The region is defined by concentrations of unhyphenated Americans – whites who trace their ethnicity not to the European country of their ancestors, but directly to the United States. Examining counties with concentrations of these American ethnic identifiers, the book uses election data to show the region’s rapid shift to the Republicans. Public opinion data shows the region was pushed to the Republicans by its conservatism on issues such as abortion, guns, and the environment, and the increased national salience of racial issues prompted by the emergence of Barack Obama and Donald Trump.
- Examines the Republican shift in the upper South.
- Identifies unhyphenated America, counties where large concentrations of white identify their ethnic heritage as American.
- Distinguishes this realignment from the earlier one in the Deep South.

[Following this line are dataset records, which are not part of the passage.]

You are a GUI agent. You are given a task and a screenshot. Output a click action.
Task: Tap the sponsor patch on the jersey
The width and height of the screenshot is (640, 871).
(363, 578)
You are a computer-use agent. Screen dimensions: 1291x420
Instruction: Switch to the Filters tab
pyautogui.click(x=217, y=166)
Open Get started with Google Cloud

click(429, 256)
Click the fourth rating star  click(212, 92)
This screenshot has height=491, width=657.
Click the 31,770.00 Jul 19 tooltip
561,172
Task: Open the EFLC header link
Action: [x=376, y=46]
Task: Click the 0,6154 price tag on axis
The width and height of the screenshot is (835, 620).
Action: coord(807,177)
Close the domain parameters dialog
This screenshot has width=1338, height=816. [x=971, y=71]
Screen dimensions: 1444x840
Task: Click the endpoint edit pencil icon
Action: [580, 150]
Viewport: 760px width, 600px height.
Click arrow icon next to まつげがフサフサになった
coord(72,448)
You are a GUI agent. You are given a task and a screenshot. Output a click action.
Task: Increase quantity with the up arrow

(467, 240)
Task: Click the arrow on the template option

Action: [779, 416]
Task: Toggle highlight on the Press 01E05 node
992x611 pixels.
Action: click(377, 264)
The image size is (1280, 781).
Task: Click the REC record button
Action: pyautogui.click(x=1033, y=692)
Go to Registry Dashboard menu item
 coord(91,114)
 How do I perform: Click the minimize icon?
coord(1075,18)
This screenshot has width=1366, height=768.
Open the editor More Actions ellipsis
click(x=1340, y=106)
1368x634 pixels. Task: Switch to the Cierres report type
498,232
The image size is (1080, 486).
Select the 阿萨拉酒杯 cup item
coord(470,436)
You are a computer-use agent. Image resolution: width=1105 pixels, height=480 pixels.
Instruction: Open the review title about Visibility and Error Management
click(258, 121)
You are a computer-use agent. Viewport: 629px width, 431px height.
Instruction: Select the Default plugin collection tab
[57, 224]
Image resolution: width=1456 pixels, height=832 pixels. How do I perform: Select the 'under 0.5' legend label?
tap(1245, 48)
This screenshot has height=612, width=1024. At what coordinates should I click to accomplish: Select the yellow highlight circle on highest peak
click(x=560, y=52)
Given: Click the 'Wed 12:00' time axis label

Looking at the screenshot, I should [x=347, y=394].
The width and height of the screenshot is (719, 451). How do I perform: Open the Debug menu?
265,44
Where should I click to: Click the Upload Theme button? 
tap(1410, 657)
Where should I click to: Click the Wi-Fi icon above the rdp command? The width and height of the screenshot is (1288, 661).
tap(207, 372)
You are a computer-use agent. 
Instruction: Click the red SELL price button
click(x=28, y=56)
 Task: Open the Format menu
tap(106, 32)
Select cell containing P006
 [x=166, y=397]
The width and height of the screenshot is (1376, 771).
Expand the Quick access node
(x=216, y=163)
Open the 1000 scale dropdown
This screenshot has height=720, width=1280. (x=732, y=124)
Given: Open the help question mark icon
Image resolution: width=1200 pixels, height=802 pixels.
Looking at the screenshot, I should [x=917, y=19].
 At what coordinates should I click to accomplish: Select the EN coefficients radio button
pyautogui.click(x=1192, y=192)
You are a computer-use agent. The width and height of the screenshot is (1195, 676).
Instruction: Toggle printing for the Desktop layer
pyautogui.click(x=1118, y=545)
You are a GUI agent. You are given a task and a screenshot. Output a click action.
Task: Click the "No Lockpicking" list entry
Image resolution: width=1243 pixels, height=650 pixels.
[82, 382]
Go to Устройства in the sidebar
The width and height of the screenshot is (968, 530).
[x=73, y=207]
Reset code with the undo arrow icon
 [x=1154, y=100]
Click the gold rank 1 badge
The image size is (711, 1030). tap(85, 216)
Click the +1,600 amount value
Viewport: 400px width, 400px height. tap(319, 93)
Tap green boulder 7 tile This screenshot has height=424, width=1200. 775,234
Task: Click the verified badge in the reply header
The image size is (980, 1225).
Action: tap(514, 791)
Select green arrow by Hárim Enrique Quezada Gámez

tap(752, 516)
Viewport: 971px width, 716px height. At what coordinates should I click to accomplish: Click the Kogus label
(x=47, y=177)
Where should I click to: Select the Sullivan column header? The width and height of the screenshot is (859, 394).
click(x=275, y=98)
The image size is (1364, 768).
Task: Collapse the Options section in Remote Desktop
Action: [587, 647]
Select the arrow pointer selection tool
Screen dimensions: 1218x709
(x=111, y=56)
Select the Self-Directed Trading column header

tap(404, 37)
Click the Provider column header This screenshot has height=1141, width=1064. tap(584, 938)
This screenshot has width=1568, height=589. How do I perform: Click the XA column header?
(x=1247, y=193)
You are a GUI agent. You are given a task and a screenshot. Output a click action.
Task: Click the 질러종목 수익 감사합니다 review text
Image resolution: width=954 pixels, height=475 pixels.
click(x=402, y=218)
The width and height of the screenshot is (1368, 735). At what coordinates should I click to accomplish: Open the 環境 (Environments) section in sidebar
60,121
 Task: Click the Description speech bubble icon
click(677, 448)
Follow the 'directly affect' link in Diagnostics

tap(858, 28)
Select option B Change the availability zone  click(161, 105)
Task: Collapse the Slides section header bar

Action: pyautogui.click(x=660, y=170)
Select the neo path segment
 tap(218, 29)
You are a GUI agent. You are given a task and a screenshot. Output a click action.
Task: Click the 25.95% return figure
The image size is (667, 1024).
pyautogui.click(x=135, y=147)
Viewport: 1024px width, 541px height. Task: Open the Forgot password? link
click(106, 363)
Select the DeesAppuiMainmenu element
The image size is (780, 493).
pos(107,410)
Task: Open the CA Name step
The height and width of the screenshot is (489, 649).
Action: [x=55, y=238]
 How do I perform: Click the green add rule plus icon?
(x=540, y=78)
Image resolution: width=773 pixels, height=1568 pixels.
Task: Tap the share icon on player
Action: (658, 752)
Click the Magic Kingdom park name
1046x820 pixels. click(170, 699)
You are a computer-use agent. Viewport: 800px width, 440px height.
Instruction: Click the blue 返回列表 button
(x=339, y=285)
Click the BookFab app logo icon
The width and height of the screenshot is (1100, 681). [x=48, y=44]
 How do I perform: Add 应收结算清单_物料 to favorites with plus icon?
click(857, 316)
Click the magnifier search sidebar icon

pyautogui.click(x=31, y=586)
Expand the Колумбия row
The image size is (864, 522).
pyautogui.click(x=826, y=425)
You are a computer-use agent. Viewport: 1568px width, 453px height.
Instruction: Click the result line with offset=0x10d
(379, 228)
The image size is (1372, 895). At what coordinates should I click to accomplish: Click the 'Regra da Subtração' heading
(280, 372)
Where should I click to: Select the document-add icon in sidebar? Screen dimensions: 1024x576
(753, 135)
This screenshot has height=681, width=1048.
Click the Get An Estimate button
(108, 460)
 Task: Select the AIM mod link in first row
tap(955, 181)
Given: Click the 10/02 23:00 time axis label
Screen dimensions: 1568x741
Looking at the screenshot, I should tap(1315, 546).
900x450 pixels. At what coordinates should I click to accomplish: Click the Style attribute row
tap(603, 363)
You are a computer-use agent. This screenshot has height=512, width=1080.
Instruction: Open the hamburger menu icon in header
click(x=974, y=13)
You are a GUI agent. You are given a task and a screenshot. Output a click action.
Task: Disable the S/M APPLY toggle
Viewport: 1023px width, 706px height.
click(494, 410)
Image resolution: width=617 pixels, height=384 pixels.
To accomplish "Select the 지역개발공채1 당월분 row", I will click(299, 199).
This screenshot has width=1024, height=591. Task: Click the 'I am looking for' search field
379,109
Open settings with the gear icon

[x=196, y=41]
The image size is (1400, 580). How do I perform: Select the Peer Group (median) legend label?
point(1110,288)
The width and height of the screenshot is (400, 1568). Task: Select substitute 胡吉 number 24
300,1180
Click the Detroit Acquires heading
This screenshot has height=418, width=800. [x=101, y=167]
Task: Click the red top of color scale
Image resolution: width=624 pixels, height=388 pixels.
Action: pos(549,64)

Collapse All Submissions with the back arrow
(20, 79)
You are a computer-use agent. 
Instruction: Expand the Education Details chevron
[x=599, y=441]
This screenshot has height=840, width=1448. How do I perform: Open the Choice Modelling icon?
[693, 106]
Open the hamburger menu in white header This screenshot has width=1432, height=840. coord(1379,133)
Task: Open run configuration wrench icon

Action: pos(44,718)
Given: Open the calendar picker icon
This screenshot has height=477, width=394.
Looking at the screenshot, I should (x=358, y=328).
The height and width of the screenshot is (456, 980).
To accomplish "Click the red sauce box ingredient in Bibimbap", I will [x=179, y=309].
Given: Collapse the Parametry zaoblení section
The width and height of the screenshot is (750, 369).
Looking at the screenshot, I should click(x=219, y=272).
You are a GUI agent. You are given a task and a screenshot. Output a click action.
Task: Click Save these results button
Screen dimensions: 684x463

Author / Editor information
Brian Arbour is Associate Professor of Political Science at John Jay College, CUNY. He is the author of Candidate-Centered Campaigns: Political Messages, Winning Personalities, and Personal Appeals (2014) and a member of the Decision Desk for Fox News Channel.
Reviews
"Brian Arbour has written a masterful, granular study of the white American ethnic enclave and the dynamics of its change. This book needs to be on the desk of every pollster, consultant, and student of American politics."
Keith Gaddie, Homan Family Chair in the American Idea at Texas Christian University
"Through a detailed examination of census and survey data, Arbour makes it clear that conservative positioning on a host of salient culture war issues makes the Grand Old Party the only choice for the vast majority of this demographically homogeneous unhyphenated American electorate."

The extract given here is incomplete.